New research in the February 2022 issue of JNCCN—Journal of the National Comprehensive Cancer Network confirms that mRNA vaccines for COVID-19 are just as safe for people with cancer as they are for cancer-free individuals. Researchers from Fox Chase Cancer Center tracked short-term side effects from more than 1,753 recipients of the Pfizer BNT162b2 vaccine and found no additional reactions for patients undergoing active cancer treatment (surgery, chemotherapy, immunotherapy, or radiation therapy) or who had completed treatment.
The results come from in person, phone, and online surveys given to people who received two doses of the mRNA vaccine, three weeks apart, between February 16 and May 15, 2021. 1,183 people with a history of cancer responded to both surveys, with 17.8% then currently undergoing treatment. Respondents experienced pain at the injection site, muscle pain, joint pain, fever, chills, headache, nausea, and fatigue at similar rates as those reported by people without cancer from the original clinical trials. Adverse effects for people undergoing immunotherapy also mirrored those in the general population.

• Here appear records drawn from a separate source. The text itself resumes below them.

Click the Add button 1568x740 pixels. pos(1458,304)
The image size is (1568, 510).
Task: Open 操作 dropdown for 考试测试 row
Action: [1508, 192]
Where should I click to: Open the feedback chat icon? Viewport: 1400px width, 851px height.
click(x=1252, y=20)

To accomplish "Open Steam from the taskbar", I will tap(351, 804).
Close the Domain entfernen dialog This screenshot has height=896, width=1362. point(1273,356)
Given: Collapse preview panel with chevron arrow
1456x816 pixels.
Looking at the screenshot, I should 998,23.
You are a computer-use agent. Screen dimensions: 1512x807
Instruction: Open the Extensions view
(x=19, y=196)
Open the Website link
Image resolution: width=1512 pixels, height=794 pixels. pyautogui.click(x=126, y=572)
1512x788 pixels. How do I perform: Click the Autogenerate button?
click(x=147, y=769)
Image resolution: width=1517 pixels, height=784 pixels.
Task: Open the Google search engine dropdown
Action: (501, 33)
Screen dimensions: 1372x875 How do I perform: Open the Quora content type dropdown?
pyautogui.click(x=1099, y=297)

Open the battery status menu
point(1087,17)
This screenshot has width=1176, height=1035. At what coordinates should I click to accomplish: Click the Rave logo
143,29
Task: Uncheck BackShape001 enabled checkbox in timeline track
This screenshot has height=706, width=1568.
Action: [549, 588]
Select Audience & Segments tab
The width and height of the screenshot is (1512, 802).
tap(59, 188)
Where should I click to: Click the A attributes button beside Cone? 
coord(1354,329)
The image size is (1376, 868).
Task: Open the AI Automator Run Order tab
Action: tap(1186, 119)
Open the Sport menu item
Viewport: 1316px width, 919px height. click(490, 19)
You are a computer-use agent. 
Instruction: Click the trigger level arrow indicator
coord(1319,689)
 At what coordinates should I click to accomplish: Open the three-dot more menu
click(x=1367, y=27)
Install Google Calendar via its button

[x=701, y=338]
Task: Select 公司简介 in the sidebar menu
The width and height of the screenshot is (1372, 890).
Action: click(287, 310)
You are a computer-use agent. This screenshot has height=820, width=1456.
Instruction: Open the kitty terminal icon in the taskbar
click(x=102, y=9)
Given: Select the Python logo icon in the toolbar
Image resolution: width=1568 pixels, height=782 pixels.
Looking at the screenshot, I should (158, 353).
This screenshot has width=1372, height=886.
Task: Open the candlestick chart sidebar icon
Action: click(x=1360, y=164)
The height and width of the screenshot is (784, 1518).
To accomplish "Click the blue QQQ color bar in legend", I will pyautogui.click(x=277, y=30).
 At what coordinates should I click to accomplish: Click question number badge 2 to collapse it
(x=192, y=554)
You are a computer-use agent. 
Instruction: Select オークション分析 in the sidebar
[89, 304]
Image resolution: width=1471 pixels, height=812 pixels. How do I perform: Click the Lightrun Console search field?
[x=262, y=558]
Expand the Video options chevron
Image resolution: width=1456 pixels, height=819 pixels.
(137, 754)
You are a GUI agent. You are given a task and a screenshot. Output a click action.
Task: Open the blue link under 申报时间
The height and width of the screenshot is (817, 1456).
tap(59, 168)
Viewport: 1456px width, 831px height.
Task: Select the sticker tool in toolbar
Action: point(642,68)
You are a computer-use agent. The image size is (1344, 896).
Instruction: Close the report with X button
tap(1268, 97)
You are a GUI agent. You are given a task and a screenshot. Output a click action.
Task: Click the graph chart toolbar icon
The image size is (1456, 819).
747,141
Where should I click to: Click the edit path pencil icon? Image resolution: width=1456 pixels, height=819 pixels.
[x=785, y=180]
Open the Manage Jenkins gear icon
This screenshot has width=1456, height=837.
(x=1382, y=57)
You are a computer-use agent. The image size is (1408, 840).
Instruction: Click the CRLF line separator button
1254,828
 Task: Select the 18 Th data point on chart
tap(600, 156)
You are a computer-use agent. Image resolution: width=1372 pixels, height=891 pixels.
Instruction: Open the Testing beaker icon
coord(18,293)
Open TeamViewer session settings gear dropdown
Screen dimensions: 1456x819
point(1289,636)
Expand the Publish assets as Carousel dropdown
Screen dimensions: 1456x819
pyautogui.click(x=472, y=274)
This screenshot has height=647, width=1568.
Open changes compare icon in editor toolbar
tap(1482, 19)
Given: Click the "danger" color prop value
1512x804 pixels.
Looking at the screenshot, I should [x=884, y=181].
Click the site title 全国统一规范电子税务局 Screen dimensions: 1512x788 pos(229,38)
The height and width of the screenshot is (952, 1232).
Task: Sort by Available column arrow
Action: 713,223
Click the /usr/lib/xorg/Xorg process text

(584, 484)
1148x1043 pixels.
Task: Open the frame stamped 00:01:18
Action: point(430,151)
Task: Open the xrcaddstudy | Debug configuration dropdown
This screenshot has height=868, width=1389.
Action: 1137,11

“It’s crucial that cancer patients get vaccinated against COVID-19 because we know they can be particularly vulnerable to infection and its consequences, but some people have expressed concerns about possible reactions from the vaccines,” continued Dr. Horwitz. “Before this study, there wasn’t a lot of data specifically on the cancer population so we made sure to collect and report this information to help both patients and physicians make informed decisions to get mRNA vaccines.”